Il faut ajouter à tous ceux qui ont échoué les militants de la « société civile », ces Palestiniens des ONG qui travaillent dans le secteur des droits de l’homme, de la santé, des services sociaux et de l’éducation. Ils sont en contact permanent avec des cercles de plus en plus larges de militants américains ou européens, qui viennent dans les territoires, puis s’en retournent chez eux avec des rapports, durs et fidèles, sur l’occupation israélienne : les exactions des soldats, les soldats ayant tué des femmes et des enfants, l’horrible pauvreté créée par les bouclages, les centaines de maisons démolies, les oliviers déracinés. Ces militants internationaux insistent pour dire qu’ils soutiennent la désobeissance civile non violente. Leurs relations avec les militants palestiniens se fondent sur une foi en des valeurs universelles qui transcendent les nationalismes, et sur la solidarité avec les opprimés.

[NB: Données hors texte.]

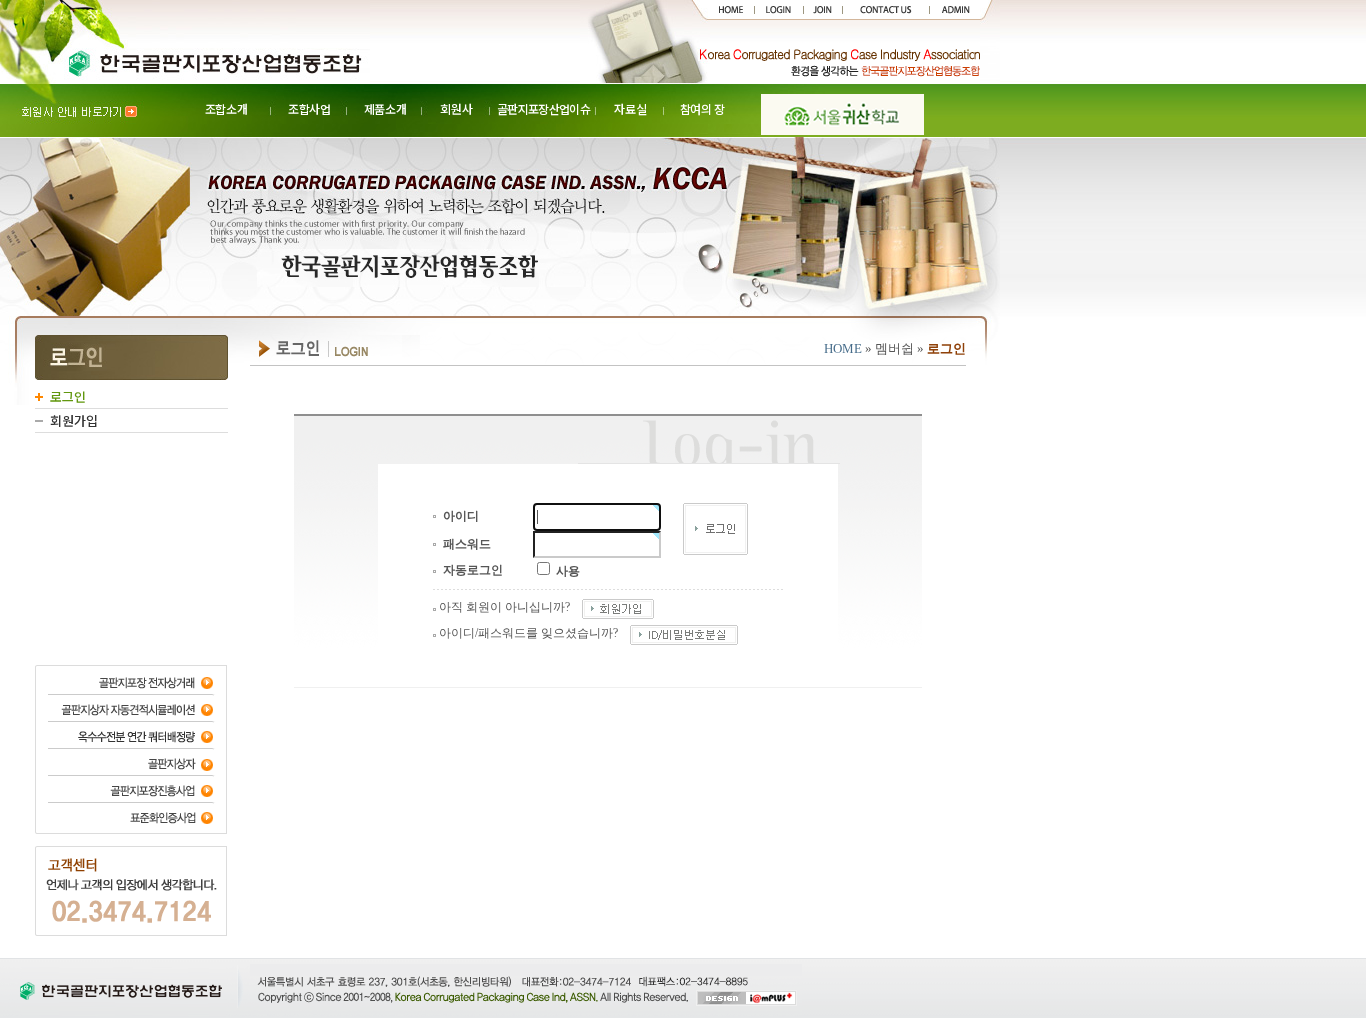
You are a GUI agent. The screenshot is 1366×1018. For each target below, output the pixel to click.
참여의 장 (702, 108)
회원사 (456, 108)
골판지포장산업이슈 (543, 108)
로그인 (68, 396)
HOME (843, 348)
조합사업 (309, 108)
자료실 (630, 108)
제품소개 (385, 108)
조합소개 (226, 108)
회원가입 (74, 420)
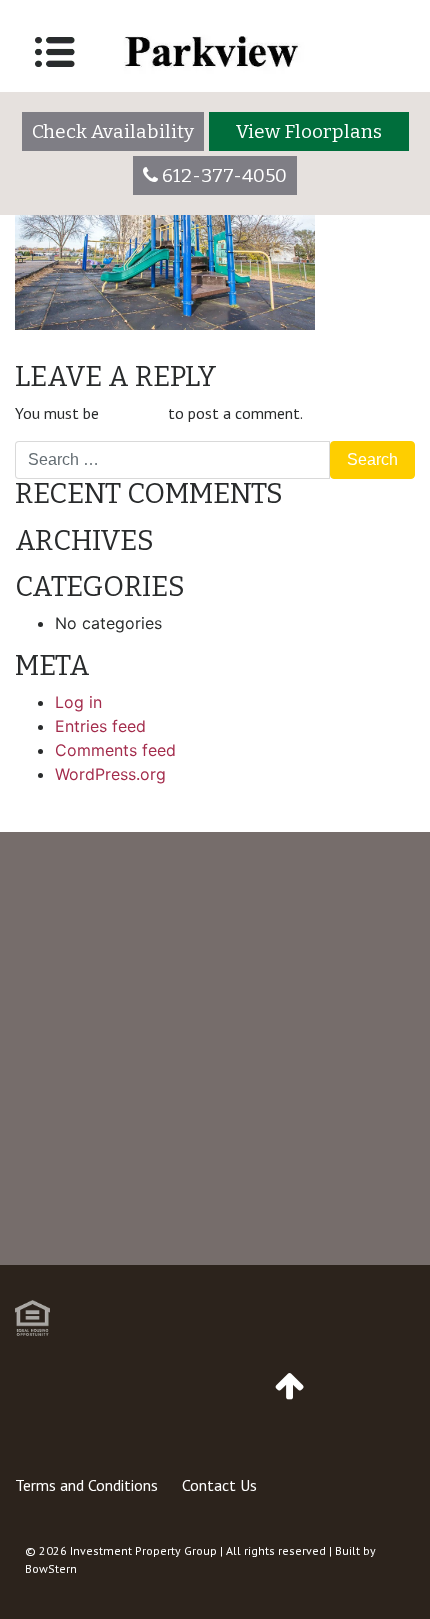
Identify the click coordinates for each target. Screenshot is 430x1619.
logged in (133, 413)
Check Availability (113, 131)
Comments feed (115, 750)
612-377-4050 (221, 1182)
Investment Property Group (143, 1550)
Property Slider (81, 354)
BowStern (51, 1568)
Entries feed (100, 726)
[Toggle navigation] (55, 52)
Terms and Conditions (86, 1485)
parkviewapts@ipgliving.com (225, 1262)
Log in (78, 702)
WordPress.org (110, 774)
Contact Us (219, 1485)
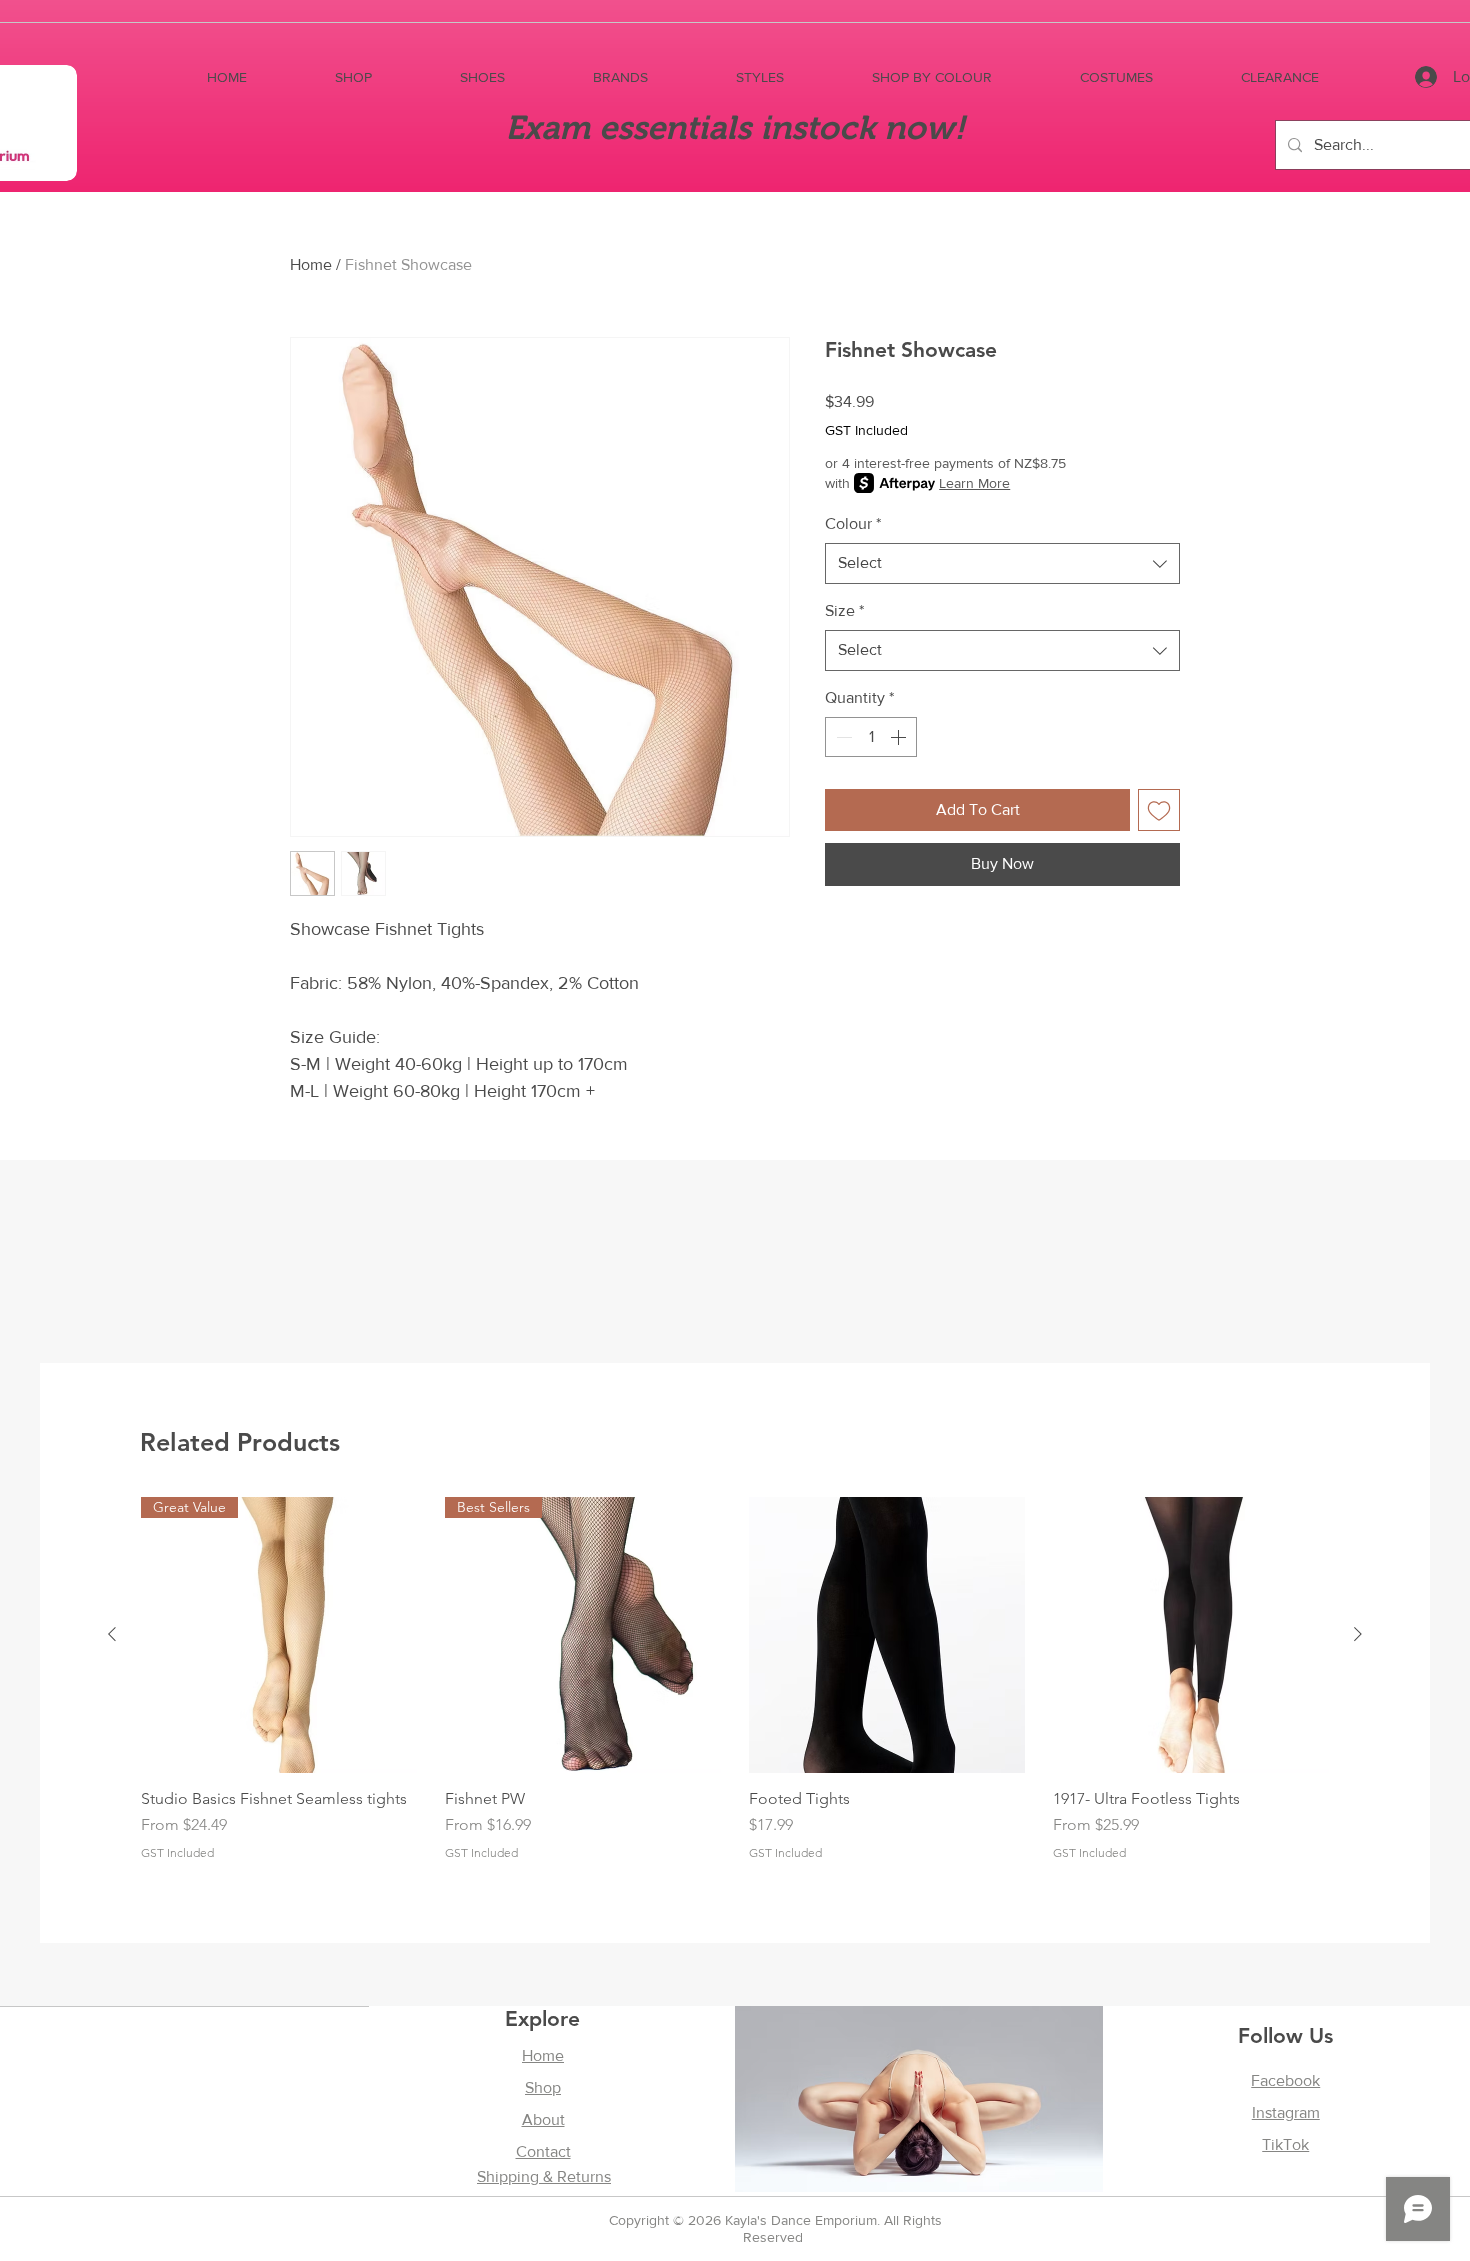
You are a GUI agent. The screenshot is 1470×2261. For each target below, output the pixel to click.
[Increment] (900, 737)
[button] (353, 77)
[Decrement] (842, 737)
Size (844, 610)
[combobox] (1002, 563)
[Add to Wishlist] (1159, 810)
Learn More (974, 483)
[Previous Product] (112, 1634)
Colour (853, 523)
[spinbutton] (871, 737)
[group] (735, 1688)
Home (311, 264)
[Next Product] (1358, 1634)
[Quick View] (887, 1635)
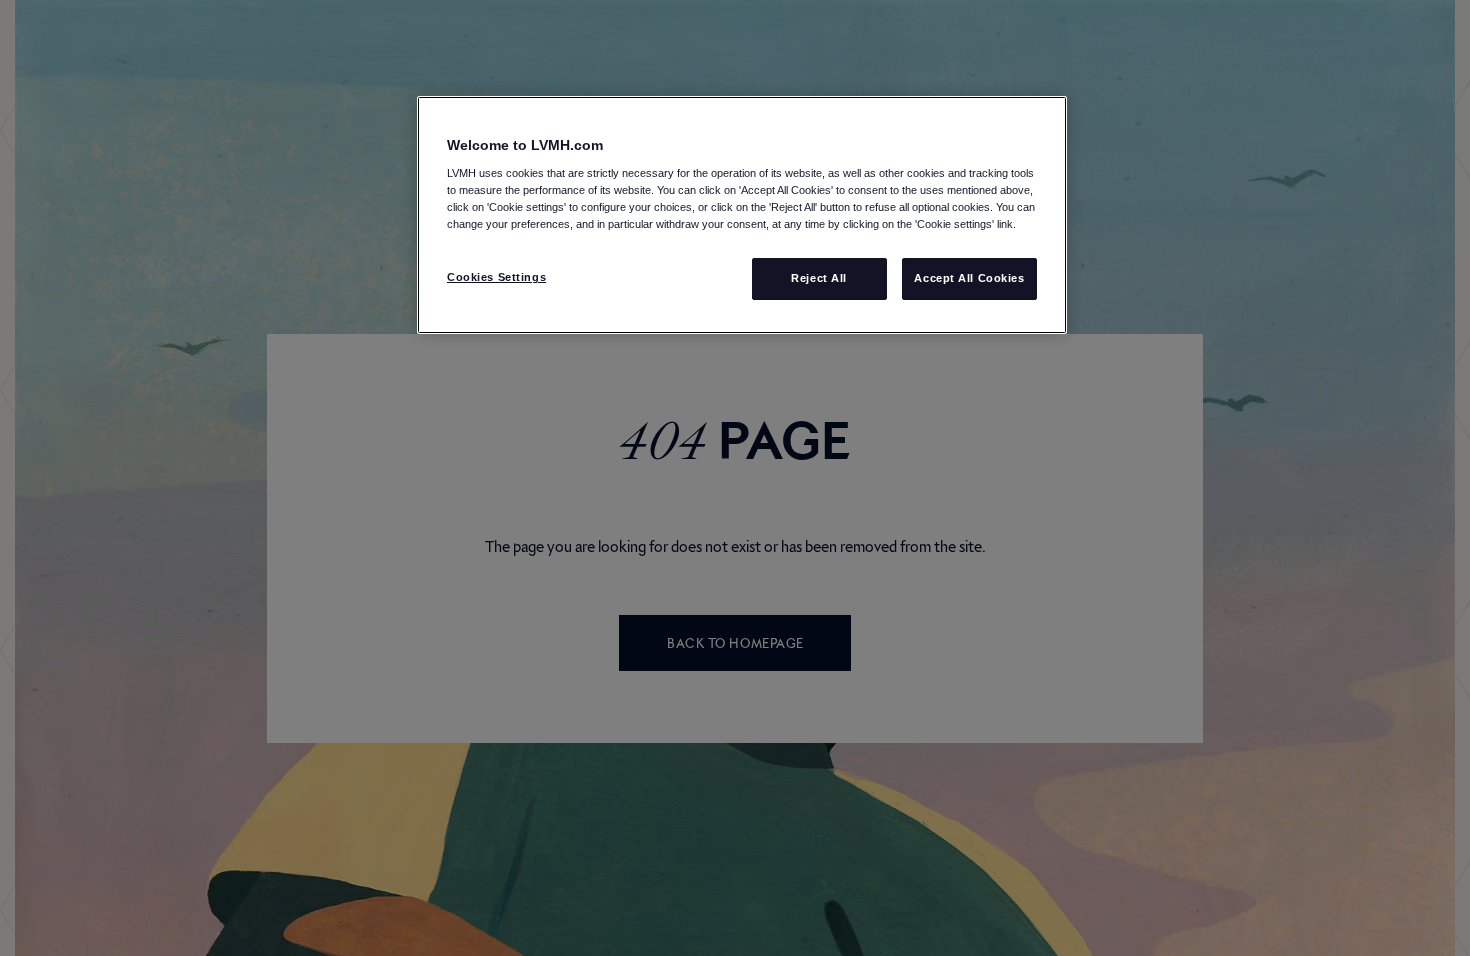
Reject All (819, 278)
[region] (742, 215)
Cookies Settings (496, 277)
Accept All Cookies (969, 278)
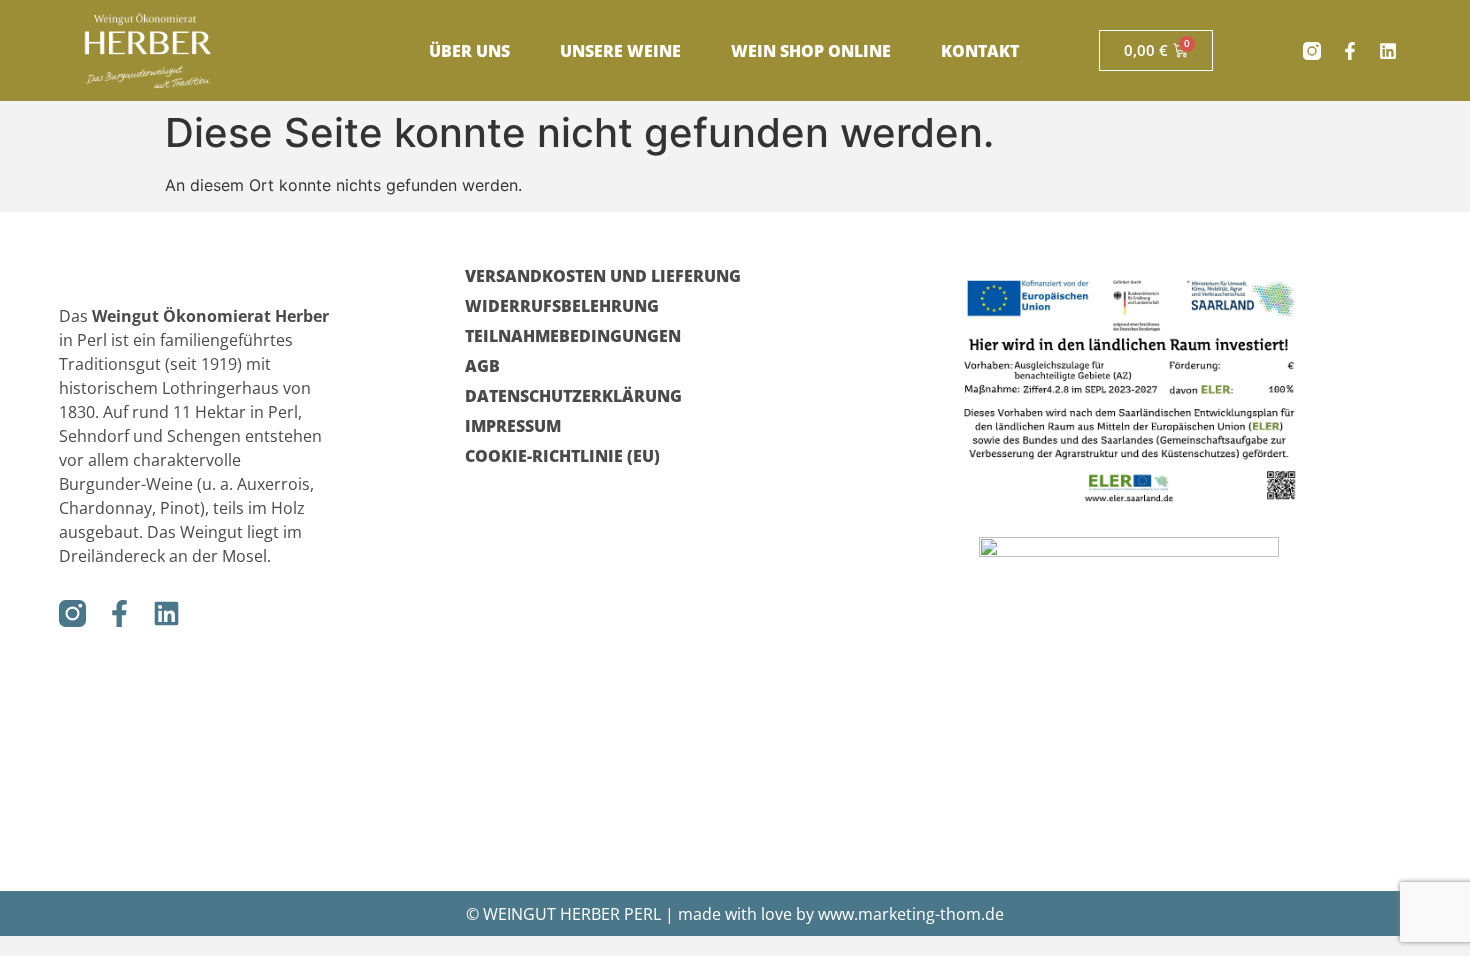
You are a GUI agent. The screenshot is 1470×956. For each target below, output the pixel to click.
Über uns (469, 51)
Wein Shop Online (811, 51)
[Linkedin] (1388, 51)
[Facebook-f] (1350, 51)
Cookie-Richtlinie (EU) (562, 456)
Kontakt (980, 51)
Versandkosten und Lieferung (603, 276)
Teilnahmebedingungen (573, 336)
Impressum (513, 426)
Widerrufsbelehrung (562, 306)
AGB (482, 366)
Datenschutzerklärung (573, 396)
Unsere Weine (620, 51)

Mais ces mêmes Palestiniens, militants sociaux et civils, dont des universitaires et d’autres qu’on peut qualifier d’élite intellectuelle, n’osent pas se tourner vers leur opinion publique et entamer une campagne d’explication contre le rite de la mort et du meurtre. Ils sont nombreux à dire, en privé, qu’il faut condamner les attentats, non seulement pour des raisons pragmatiques, puisqu’à cause de ces attentats, l’opinion internationale, choquée, en oublie l’occupation israélienne et ses horreurs, mais aussi pour des raisons morales, des raisons humaines et universelles.
On peut en entendre un petit nombre dire : « nous ne devons pas nous abaisser au niveau de l’occupant israélien », mais ils ne le font pas publiquement, ni systématiquement, à part en signant, rarement, telle ou telle petition. Certains craignent peut-être d’etre traités d’intellectuels aliénés, pour qui il est facile de prêcher « entre deux voyages à l’étranger », car ils ne souffrent pas comme les « gens d’en bas ». Peut-être craignent-ils, dans une société de plus en plus musulmane, et de plus en plus orthodoxe (une orthodoxie qui ne retient que les aspects les plus vulgaires et les plus ignorants de l’orthodoxie musulmane), d’être accusés de blasphème. Peut-être craignent-ils de perdre toute légitimité, ou tout simplement pour leur vie.
L’échec de ces hommes, appartenant aux trois couches du leadership, montre aussi qu’ils ont échoué a travailler ensemble, toutes ces années, afin de concevoir une stratégie commune et un plan d’action contre l’occupant israélien. Il semble que personne ne fait confiance à personne, ni aux intentions de personne.